• [EXERCICE COURT]
D'après la page ci-dessous, répondre à chaque question sur une ligne, avec le même marquage :
(a) Quelle console Laure Valée a-t-elle reçue à son entrée au collège ?
(b) Quel Halo désigne-t-elle comme son préféré ?
(c) Quelle fonctionnalité de Halo Infinite cite-t-elle en exemple ?

Les portraits du jeu vidéo : Laure Valée

Nous continuons notre série de portraits du jeu vidéo avec la journaliste et animatrice spécialisée en esport, Laure Valée. Nous avons pu échanger avec elle pour en savoir plus sur son parcours professionnel, sa passion pour Halo et connaître son regard sur les relations qu’entretient l’esport avec les joueuses.

Quelle est votre histoire avec le jeu vidéo ?

J’ai commencé à jouer assez jeune : je devais avoir entre 4 et 6 ans. J’étais entourée de cousins plus âgés que moi, qui étaient adolescents quand j’étais toute petite et ils me laissaient jouer avec eux à la console. Plus tard, mon petit frère est arrivé et notre maman nous a acheté les consoles de salon pour que l’on puisse jouer tous les deux. Quand je suis rentrée au collège j’ai eu une Xbox et je suis restée sur cette console pendant des années. Je jouais énormément à Halo, beaucoup à Fable aussi. Je jouais sur le Live avec des copains et le jeu sur PC est venu beaucoup plus tard. A vrai dire, je pense que le premier jeu qui m’a vraiment accroché sur PC c’était League of Legends.

Avez-vous continué par la suite à jouer à la série Halo ?

Halo reste mon FPS préféré, et de loin ! Je n’ai joué au premier que plus tard, quand la Master Chief Collection est sortie, mais Halo 2, Halo 3Reach ! Reach c’est mon préféré. Halo 3, j’ai pleuré à la fin et c’est peut-être le premier jeu qui m’a fait pleurer. Je m’étais vraiment attachée au Master Chief et à Cortana. J’ai récemment pu essayer Halo Infinite lors des phases de test et les graphismes me rappellent beaucoup l’esprit de Halo 2. Je dois dire que j’aime le fait que 343 Industries soit parti dans cette direction. Certaines fonctionnalités aussi sont très appréciables en jeu, comme le grappin. J’ai vraiment hâte d’y jouer et de faire la campagne. Il y a aussi l’aspect compétitif puisque la scène esportive de Halo a été l’une des premières que j’ai pris plaisir à suivre. Aujourd’hui cette dernière est plus présente aux États-Unis qu’en France mais nous sommes nombreux, en tant que fans de la série, à placer nos espoirs dans Halo Infinite pour relancer la scène esportive française. Personnellement, je n’attends qu’une chose c’est de pouvoir commenter du Halo, c’est l’un de mes prochains objectifs pour les années à venir.

• [DONNÉES]

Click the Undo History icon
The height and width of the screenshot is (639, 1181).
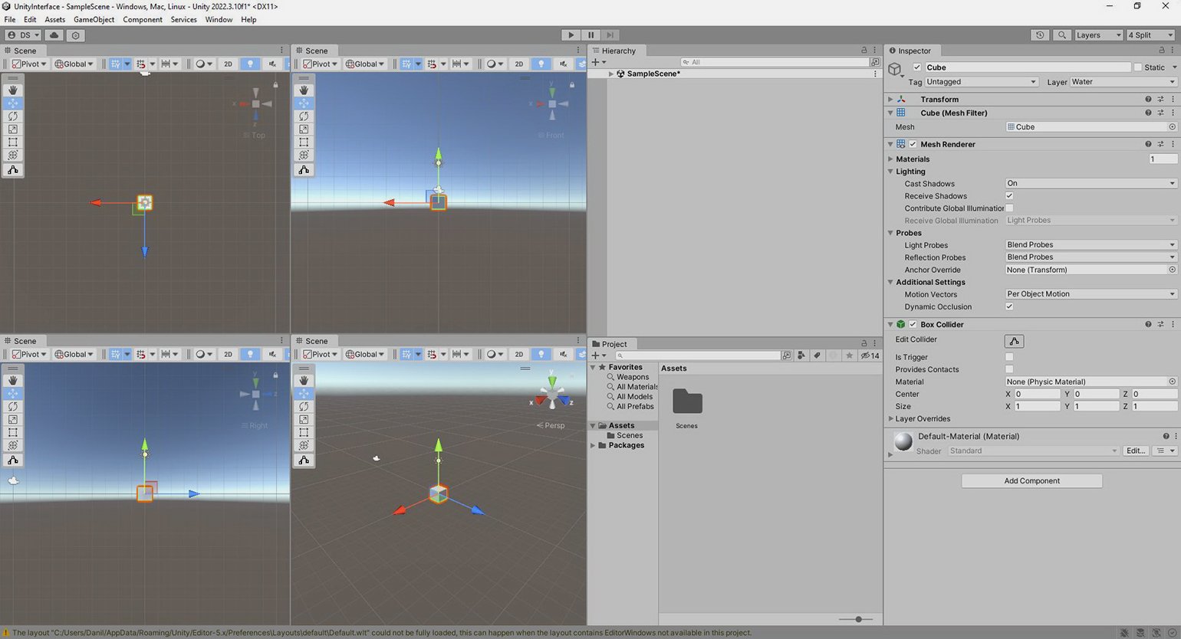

• [RÉSULTAT ATTENDU]
(a) Une Xbox.
(b) Halo Reach.
(c) Le grappin.